_Task_
Rewrite the entries from the one whose line contains "Image resolution: width=1111" through the one whose line contains "click(x=48, y=691)", swapping "ellipsis" for "three-dot" and changing nothing else.

_Items_

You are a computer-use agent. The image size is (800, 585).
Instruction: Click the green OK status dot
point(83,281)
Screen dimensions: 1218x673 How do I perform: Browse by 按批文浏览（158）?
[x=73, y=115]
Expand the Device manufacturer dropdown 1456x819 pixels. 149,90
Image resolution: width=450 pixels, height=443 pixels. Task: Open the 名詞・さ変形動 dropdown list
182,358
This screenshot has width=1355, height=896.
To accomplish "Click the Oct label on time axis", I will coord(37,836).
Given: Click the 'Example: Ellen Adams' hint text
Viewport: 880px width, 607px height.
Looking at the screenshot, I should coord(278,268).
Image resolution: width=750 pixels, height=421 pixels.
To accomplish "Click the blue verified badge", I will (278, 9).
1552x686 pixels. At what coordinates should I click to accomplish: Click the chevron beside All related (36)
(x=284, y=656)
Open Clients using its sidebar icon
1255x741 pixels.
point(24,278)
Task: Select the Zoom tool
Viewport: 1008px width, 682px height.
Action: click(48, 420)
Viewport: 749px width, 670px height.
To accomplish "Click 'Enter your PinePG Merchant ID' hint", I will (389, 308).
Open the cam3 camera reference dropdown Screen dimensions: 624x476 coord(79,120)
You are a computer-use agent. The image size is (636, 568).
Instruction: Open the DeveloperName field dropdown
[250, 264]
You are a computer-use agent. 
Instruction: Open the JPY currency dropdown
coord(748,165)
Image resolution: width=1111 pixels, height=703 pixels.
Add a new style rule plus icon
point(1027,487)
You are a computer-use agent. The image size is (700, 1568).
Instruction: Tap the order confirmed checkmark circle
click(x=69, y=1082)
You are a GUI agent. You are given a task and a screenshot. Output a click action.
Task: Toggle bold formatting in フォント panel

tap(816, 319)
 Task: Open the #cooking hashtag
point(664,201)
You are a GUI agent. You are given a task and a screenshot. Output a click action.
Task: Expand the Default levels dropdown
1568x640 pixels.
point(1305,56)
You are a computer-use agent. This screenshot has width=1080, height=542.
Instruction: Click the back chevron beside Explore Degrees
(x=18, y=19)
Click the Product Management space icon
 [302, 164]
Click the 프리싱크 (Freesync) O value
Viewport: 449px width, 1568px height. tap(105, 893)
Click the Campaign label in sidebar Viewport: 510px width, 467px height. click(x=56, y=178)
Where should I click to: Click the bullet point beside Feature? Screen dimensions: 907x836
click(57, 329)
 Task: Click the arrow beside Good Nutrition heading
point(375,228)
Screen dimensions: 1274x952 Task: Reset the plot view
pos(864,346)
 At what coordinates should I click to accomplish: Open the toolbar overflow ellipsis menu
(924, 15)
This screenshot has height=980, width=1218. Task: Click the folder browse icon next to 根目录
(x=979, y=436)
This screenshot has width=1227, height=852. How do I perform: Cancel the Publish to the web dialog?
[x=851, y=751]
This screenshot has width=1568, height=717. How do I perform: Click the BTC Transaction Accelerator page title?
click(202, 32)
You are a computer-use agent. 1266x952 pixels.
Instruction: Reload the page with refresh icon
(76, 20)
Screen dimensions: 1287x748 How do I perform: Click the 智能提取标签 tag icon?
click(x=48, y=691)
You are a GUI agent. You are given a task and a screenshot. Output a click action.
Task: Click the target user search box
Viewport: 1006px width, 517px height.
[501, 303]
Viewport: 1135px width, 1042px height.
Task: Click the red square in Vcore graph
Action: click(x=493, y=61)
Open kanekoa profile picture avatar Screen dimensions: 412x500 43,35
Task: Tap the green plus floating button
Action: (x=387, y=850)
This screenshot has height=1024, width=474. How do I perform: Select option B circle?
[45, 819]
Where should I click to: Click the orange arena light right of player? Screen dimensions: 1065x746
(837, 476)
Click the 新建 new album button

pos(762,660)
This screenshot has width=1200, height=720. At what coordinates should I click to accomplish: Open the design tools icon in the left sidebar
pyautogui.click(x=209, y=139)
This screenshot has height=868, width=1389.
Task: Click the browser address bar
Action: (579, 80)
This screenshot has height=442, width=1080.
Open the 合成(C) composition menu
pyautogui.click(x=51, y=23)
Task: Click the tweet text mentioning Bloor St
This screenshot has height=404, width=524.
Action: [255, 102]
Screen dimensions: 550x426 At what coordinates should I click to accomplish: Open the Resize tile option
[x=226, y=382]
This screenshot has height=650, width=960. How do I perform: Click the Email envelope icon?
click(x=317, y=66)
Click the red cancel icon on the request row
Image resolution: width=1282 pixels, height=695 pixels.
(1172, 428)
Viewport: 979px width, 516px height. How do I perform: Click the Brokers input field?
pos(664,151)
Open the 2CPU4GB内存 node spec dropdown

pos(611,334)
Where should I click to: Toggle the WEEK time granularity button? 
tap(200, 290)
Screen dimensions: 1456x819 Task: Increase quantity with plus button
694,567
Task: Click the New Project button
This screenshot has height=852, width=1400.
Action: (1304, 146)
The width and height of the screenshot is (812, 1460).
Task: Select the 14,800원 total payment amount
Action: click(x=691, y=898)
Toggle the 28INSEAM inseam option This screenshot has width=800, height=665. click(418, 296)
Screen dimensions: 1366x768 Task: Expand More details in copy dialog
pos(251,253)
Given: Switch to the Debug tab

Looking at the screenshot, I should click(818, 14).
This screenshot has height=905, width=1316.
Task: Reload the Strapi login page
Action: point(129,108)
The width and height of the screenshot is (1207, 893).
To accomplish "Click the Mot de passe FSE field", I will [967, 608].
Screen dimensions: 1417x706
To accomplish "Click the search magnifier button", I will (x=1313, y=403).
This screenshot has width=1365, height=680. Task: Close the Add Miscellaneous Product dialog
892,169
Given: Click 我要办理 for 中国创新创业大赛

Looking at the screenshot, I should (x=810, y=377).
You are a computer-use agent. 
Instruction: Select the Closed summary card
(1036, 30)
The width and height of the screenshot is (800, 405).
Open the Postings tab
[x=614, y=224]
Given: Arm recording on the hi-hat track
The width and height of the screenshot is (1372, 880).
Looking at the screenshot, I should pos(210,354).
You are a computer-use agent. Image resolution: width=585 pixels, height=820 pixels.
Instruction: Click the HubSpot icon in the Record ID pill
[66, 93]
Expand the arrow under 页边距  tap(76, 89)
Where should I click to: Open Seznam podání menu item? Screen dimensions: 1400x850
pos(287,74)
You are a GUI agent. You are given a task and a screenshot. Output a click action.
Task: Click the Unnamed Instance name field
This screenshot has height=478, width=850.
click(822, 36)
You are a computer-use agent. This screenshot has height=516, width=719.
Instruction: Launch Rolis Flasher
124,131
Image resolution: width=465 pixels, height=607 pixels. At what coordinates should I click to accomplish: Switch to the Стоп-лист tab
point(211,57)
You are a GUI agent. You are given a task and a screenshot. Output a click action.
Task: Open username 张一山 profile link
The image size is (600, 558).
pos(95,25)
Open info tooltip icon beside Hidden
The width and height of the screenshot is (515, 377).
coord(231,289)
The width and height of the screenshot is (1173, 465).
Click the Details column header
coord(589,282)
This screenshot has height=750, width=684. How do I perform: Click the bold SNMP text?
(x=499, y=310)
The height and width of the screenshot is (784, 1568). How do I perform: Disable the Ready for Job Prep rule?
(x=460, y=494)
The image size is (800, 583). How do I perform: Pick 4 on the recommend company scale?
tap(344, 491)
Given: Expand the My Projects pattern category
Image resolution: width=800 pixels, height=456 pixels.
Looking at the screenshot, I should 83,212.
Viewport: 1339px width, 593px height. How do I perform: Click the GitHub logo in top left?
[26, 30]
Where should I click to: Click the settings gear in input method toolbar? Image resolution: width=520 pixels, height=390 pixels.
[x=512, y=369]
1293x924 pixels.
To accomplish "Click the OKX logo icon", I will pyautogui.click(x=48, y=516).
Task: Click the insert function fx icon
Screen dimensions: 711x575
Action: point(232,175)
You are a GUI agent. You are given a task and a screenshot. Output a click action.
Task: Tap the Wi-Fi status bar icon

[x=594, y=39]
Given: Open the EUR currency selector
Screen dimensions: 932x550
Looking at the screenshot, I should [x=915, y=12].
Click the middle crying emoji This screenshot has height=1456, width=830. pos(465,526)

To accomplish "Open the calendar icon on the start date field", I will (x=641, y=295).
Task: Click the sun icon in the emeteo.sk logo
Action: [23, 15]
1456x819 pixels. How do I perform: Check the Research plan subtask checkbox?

_Exercise result_
Image resolution: width=1111 pixels, height=703 pixels.
Add a new style rule plus icon
point(1027,487)
You are a computer-use agent. The image size is (700, 1568).
Instruction: Tap the order confirmed checkmark circle
click(x=69, y=1082)
You are a GUI agent. You are given a task and a screenshot. Output a click action.
Task: Toggle bold formatting in フォント panel

tap(816, 319)
 Task: Open the #cooking hashtag
point(664,201)
You are a GUI agent. You are given a task and a screenshot. Output a click action.
Task: Expand the Default levels dropdown
1568x640 pixels.
point(1305,56)
You are a computer-use agent. This screenshot has width=1080, height=542.
Instruction: Click the back chevron beside Explore Degrees
(x=18, y=19)
Click the Product Management space icon
 [302, 164]
Click the 프리싱크 (Freesync) O value
Viewport: 449px width, 1568px height. tap(105, 893)
Click the Campaign label in sidebar Viewport: 510px width, 467px height. click(x=56, y=178)
Where should I click to: Click the bullet point beside Feature? Screen dimensions: 907x836
click(57, 329)
 Task: Click the arrow beside Good Nutrition heading
point(375,228)
Screen dimensions: 1274x952 Task: Reset the plot view
pos(864,346)
 At what coordinates should I click to accomplish: Open the toolbar overflow three-dot menu
(924, 15)
This screenshot has height=980, width=1218. Task: Click the folder browse icon next to 根目录
(x=979, y=436)
This screenshot has width=1227, height=852. How do I perform: Cancel the Publish to the web dialog?
[x=851, y=751]
This screenshot has width=1568, height=717. How do I perform: Click the BTC Transaction Accelerator page title?
click(202, 32)
You are a computer-use agent. 1266x952 pixels.
Instruction: Reload the page with refresh icon
(76, 20)
Screen dimensions: 1287x748 How do I perform: Click the 智能提取标签 tag icon?
click(x=48, y=691)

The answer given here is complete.